- _Your objective_: When you reach the line with "Casino Bonuses (179, 214)" in the data below, begin printing lines exactly, and stop once the line with "You are a GUI agent. The screenshot is 152×2576." has been printed.

- _Data section_:

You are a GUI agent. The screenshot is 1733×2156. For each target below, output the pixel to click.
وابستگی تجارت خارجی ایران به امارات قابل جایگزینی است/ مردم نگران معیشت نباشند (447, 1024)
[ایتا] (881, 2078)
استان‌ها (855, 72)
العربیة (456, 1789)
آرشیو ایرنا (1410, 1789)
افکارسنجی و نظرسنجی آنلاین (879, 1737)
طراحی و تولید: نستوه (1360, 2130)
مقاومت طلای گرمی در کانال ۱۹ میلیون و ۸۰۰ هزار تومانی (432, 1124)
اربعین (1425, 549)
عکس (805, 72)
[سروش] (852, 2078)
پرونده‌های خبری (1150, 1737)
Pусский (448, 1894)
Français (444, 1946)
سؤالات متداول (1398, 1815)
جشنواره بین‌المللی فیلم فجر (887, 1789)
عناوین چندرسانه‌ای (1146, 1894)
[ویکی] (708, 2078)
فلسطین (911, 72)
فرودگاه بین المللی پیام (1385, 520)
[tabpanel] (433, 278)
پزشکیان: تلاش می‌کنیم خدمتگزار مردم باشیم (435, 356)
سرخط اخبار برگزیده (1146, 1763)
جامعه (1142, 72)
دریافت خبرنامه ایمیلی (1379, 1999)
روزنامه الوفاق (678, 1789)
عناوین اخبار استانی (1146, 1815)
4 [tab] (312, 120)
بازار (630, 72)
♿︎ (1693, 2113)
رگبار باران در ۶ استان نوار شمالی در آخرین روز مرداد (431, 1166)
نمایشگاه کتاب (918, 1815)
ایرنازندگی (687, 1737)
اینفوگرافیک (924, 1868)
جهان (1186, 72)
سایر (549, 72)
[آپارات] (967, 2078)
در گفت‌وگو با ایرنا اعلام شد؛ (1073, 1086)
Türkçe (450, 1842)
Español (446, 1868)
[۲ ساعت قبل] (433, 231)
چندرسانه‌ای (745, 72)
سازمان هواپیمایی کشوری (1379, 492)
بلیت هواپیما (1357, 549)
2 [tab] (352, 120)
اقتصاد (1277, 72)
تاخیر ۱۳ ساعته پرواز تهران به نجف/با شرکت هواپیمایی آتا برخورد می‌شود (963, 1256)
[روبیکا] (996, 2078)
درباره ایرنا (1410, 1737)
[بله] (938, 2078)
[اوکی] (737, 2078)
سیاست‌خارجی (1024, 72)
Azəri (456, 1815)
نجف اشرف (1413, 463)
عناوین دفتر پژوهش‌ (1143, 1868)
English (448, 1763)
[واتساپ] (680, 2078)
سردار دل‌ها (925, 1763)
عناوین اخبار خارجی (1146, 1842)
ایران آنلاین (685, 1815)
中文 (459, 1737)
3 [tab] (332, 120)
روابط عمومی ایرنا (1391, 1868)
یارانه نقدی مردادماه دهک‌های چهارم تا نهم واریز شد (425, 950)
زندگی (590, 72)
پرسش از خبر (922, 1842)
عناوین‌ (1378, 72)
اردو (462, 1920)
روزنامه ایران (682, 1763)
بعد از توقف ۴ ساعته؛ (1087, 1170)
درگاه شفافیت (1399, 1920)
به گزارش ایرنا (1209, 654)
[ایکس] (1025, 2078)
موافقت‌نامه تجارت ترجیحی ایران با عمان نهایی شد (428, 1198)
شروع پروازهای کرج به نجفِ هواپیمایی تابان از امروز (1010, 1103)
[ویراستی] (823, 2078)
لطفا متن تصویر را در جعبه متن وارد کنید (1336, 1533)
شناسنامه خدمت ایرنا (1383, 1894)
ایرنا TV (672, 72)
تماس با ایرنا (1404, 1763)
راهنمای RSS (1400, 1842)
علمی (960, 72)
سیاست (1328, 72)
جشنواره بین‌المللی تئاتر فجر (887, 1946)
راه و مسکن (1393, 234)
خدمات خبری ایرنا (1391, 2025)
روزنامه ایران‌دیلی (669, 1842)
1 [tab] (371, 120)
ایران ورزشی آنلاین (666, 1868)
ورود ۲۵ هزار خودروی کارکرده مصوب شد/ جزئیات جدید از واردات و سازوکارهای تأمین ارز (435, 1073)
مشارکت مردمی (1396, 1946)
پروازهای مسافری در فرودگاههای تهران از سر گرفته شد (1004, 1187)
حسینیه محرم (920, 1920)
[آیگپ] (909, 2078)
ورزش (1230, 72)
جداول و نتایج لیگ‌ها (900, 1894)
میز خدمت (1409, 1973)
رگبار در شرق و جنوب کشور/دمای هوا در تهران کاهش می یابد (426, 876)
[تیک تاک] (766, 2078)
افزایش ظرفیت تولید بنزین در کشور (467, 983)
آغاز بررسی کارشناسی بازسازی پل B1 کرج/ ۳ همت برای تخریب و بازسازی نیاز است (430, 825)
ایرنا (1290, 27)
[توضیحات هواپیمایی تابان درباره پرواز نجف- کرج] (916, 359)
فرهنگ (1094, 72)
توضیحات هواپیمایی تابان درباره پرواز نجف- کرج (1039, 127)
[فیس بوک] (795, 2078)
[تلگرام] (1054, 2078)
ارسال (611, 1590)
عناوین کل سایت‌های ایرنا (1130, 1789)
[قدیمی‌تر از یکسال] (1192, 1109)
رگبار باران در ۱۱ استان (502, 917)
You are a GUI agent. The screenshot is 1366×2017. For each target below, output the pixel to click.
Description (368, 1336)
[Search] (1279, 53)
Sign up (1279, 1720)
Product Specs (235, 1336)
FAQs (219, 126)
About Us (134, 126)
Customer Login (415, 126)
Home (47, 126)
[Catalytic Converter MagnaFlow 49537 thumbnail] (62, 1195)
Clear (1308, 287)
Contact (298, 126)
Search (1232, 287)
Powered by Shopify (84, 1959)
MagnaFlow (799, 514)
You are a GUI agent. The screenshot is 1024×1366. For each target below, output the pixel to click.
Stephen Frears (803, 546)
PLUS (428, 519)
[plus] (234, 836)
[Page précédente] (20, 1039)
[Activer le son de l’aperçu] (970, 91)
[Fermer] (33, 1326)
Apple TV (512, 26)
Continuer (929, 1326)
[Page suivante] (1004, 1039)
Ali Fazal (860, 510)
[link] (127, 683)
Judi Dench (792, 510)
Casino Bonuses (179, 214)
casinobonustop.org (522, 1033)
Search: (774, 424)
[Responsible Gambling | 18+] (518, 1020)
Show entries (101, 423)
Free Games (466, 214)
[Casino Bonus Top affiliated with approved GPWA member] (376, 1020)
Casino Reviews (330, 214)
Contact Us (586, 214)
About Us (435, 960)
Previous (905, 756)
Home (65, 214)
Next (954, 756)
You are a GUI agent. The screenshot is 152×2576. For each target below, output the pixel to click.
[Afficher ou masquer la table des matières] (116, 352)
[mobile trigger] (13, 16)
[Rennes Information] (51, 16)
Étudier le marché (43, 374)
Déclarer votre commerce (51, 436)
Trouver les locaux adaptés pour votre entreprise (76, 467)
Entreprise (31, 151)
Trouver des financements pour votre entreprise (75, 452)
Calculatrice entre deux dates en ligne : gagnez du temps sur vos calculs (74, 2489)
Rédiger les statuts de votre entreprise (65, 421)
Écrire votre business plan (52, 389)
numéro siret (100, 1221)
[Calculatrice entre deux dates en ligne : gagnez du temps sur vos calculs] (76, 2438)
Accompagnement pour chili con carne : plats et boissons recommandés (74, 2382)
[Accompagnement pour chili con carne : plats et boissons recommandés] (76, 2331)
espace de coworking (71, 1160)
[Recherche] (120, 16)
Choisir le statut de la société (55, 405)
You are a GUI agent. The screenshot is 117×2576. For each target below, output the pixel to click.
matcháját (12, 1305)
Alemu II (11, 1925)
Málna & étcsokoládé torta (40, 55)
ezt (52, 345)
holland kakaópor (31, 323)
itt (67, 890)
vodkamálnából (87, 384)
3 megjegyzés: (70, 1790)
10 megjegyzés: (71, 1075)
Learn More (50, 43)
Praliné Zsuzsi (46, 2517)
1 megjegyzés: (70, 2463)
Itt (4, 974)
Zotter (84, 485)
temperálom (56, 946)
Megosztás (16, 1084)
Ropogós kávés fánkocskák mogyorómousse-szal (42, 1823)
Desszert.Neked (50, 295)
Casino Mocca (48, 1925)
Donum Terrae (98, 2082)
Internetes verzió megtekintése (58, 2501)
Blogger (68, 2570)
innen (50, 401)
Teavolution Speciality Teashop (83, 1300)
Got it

- _Result for this task_:
Casino Bonuses (179, 214)
casinobonustop.org (522, 1033)
Search: (774, 424)
[Responsible Gambling | 18+] (518, 1020)
Show entries (101, 423)
Free Games (466, 214)
[Casino Bonus Top affiliated with approved GPWA member] (376, 1020)
Casino Reviews (330, 214)
Contact Us (586, 214)
About Us (435, 960)
Previous (905, 756)
Home (65, 214)
Next (954, 756)
You are a GUI agent. The screenshot is 152×2576. For each target below, output the pixel to click.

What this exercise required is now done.